[Pointing records for text and elements]
────
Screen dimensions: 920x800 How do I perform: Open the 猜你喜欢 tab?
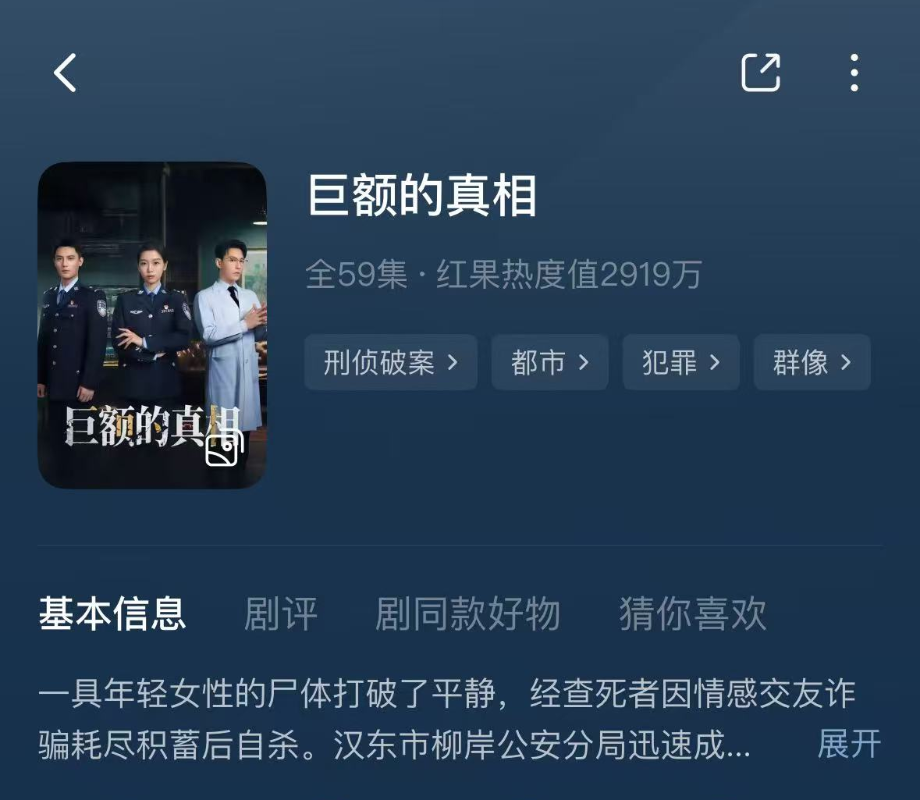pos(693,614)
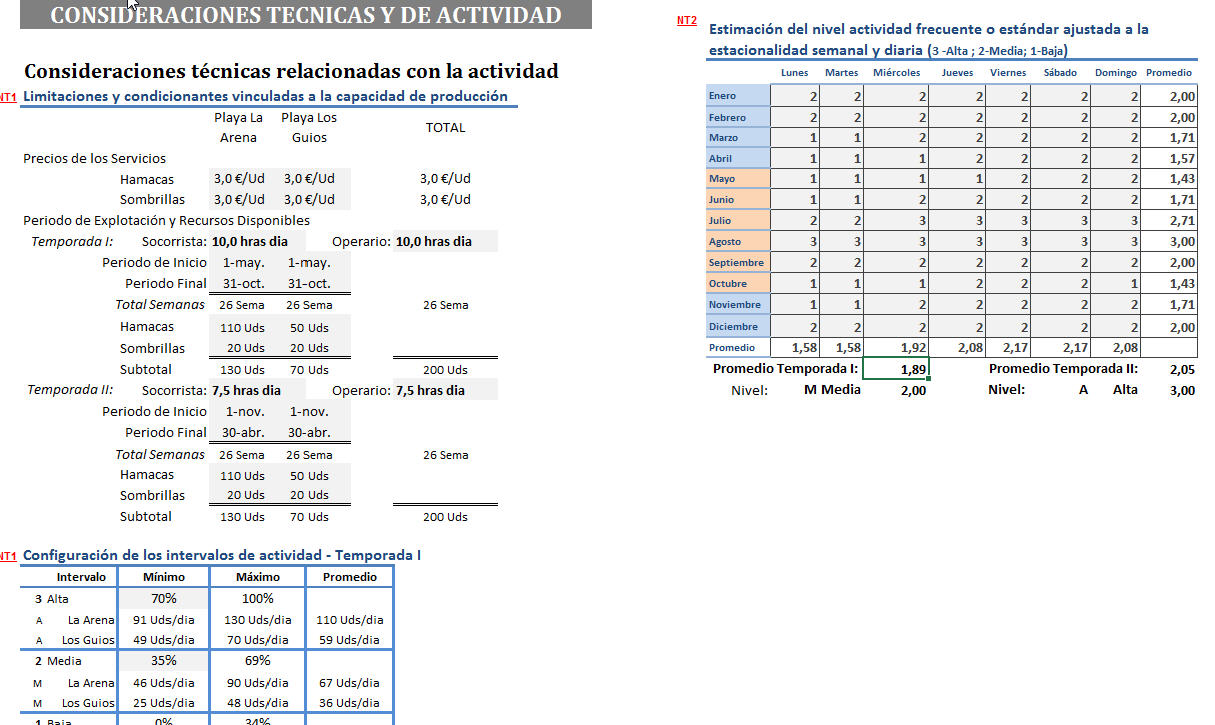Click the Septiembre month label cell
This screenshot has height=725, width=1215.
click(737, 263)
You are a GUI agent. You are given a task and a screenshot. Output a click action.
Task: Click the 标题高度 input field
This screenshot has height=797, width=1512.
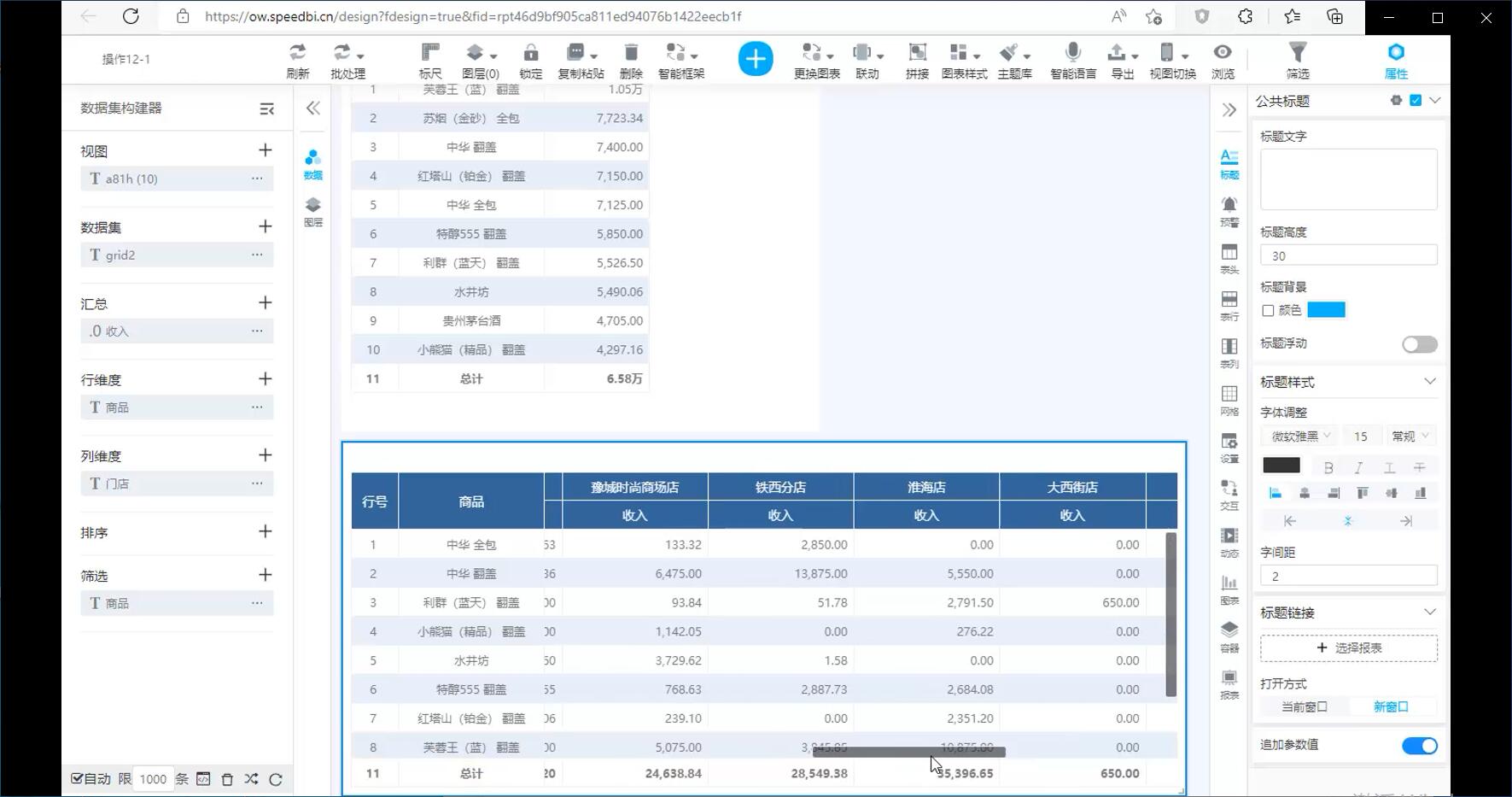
────
WHAT NEEDS TO BE DONE:
Can you output the lines as a JSON list of strings, one string per line with blank lines skipped, starting with the line that contains "You are a GUI" and going on through the last of the lines above? Leave the pictures out.

ANSWER:
[
  "You are a GUI agent. You are given a task and a screenshot. Output a click action.",
  "Task: Click the 标题高度 input field",
  "This screenshot has height=797, width=1512."
]